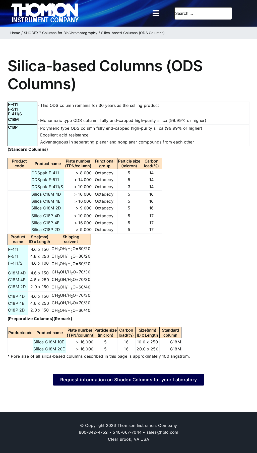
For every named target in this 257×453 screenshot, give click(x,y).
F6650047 (15, 232)
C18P (13, 127)
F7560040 (16, 344)
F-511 (13, 109)
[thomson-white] (44, 4)
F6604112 (15, 175)
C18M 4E (17, 279)
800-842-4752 (93, 432)
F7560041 (15, 351)
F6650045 (15, 218)
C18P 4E (16, 303)
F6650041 (15, 203)
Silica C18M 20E (49, 348)
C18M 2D (17, 286)
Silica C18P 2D (45, 229)
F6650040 (16, 196)
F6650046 (15, 224)
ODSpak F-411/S (47, 186)
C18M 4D (17, 272)
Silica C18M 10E (49, 341)
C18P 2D (16, 310)
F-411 (13, 104)
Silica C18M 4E (45, 201)
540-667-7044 (127, 432)
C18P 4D (16, 296)
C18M (13, 119)
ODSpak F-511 (45, 179)
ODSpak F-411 (45, 172)
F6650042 (15, 210)
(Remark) (62, 318)
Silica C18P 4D (45, 215)
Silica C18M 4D (46, 194)
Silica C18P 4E (45, 222)
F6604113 (15, 189)
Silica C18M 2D (46, 207)
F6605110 (15, 182)
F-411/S (15, 113)
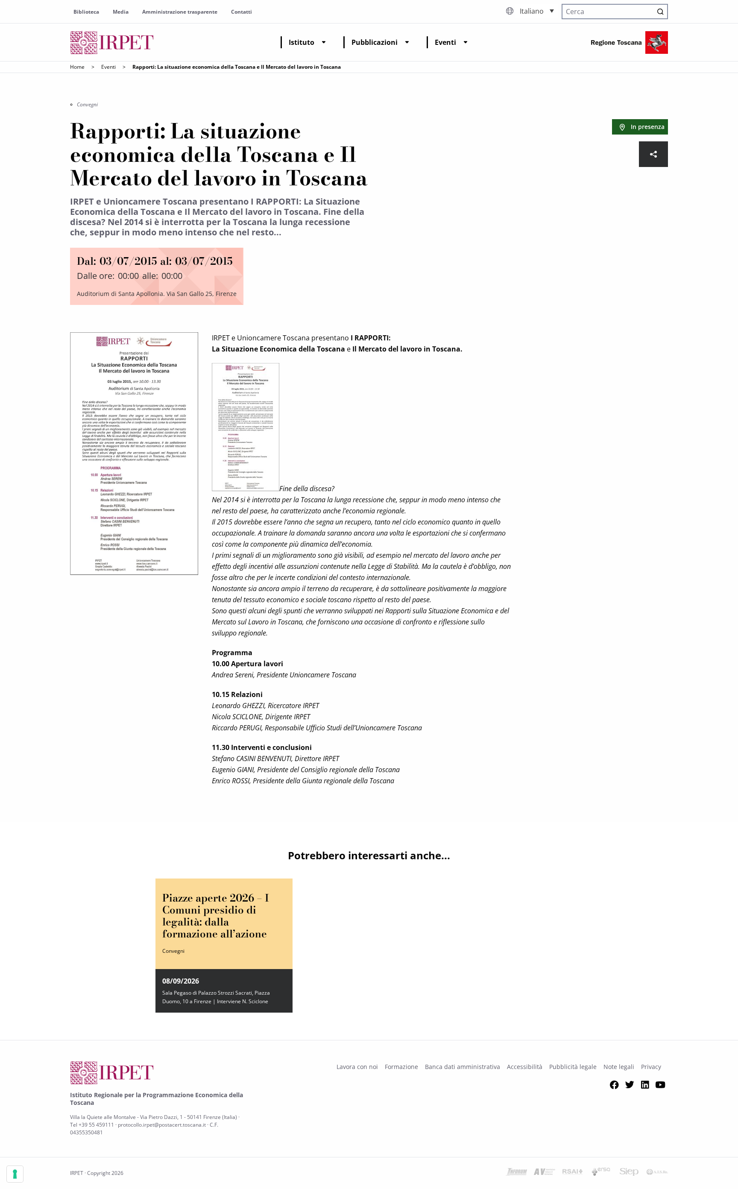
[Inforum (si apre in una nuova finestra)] (516, 1173)
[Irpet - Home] (112, 42)
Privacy (651, 1067)
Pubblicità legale (573, 1067)
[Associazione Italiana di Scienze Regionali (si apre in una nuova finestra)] (657, 1173)
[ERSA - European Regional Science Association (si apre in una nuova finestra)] (601, 1173)
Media (121, 11)
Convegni (87, 104)
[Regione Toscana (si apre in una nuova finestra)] (629, 42)
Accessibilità (524, 1067)
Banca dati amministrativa (462, 1067)
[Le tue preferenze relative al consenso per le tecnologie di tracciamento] (15, 1174)
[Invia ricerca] (660, 11)
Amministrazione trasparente (179, 11)
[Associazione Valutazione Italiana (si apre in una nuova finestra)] (544, 1173)
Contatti (241, 11)
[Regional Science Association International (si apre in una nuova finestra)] (572, 1173)
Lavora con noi (357, 1067)
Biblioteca (86, 11)
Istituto (301, 42)
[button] (536, 11)
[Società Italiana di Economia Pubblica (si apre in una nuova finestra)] (629, 1173)
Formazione (401, 1067)
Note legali (618, 1067)
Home (77, 66)
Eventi (445, 42)
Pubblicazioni (374, 42)
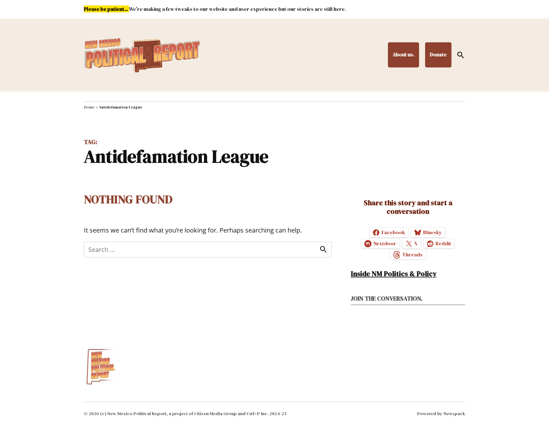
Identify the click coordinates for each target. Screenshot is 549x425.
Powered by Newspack (441, 413)
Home (89, 107)
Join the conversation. (387, 298)
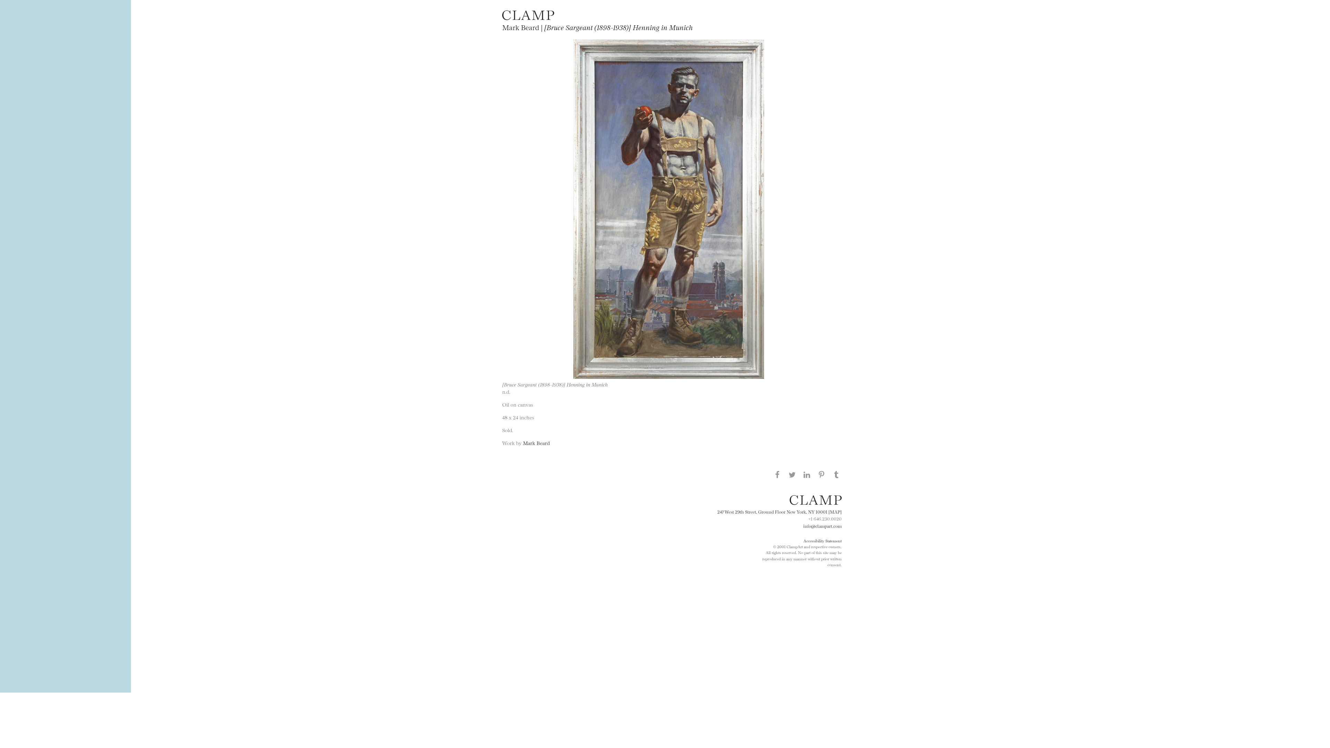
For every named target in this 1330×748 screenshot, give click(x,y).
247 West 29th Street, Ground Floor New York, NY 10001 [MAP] (779, 511)
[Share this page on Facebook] (777, 474)
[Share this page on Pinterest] (821, 474)
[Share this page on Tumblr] (836, 474)
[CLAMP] (528, 18)
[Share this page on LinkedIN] (807, 474)
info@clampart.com (822, 525)
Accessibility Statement (823, 540)
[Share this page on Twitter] (792, 474)
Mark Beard (536, 442)
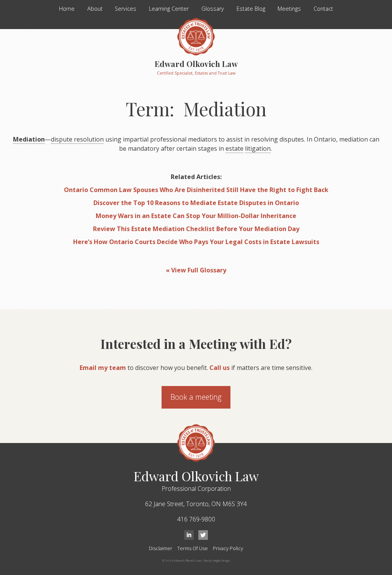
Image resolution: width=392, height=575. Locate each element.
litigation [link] (258, 148)
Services (125, 8)
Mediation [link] (29, 139)
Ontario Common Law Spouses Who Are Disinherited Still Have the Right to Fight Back (196, 190)
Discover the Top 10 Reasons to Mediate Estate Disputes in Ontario (196, 203)
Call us (219, 367)
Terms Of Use (192, 548)
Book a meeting (196, 397)
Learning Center (169, 8)
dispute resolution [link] (77, 139)
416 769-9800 (196, 519)
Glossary (212, 8)
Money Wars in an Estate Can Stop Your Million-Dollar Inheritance (196, 216)
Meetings (289, 8)
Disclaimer (160, 548)
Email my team (103, 367)
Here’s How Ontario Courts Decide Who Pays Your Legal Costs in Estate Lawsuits (196, 242)
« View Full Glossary (196, 270)
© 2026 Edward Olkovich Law (181, 560)
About (95, 8)
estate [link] (234, 148)
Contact (323, 8)
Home (67, 8)
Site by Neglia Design (217, 560)
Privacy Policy (228, 548)
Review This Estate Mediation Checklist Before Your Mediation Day (196, 229)
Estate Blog (251, 8)
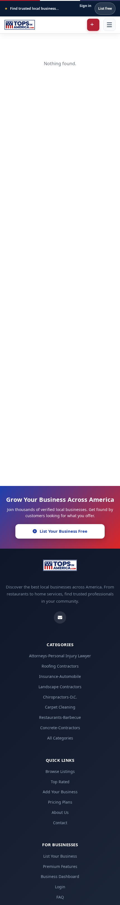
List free (105, 8)
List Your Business (60, 856)
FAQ (60, 897)
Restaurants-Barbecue (60, 717)
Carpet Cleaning (60, 707)
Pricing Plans (60, 802)
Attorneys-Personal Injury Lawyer (60, 655)
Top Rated (60, 781)
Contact (60, 822)
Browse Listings (60, 771)
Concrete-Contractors (60, 727)
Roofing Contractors (60, 666)
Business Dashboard (60, 876)
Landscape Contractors (60, 686)
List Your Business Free (63, 531)
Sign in (85, 5)
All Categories (60, 738)
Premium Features (60, 866)
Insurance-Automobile (60, 676)
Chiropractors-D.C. (60, 697)
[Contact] (60, 617)
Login (60, 886)
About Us (60, 812)
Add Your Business (60, 791)
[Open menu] (109, 25)
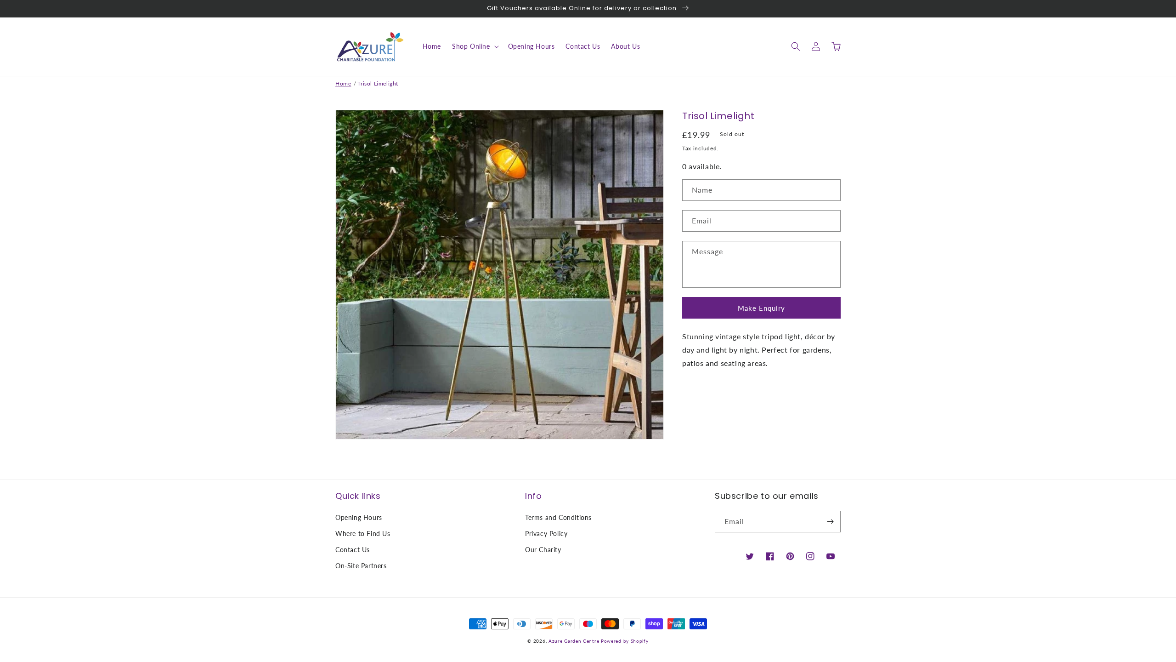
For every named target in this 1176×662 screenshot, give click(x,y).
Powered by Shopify (625, 641)
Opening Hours (358, 517)
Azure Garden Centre (573, 641)
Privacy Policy (546, 533)
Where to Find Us (362, 533)
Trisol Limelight (377, 83)
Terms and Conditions (558, 517)
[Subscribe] (830, 521)
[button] (475, 46)
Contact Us (352, 550)
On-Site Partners (361, 566)
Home (343, 83)
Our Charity (543, 550)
== == ==
Exercise brief - Find every line above that contains the word "Contractors" with the same capitalization, and copy each of those lines in full.

Response -
Concrete-Contractors (60, 727)
Roofing Contractors (60, 666)
Landscape Contractors (60, 686)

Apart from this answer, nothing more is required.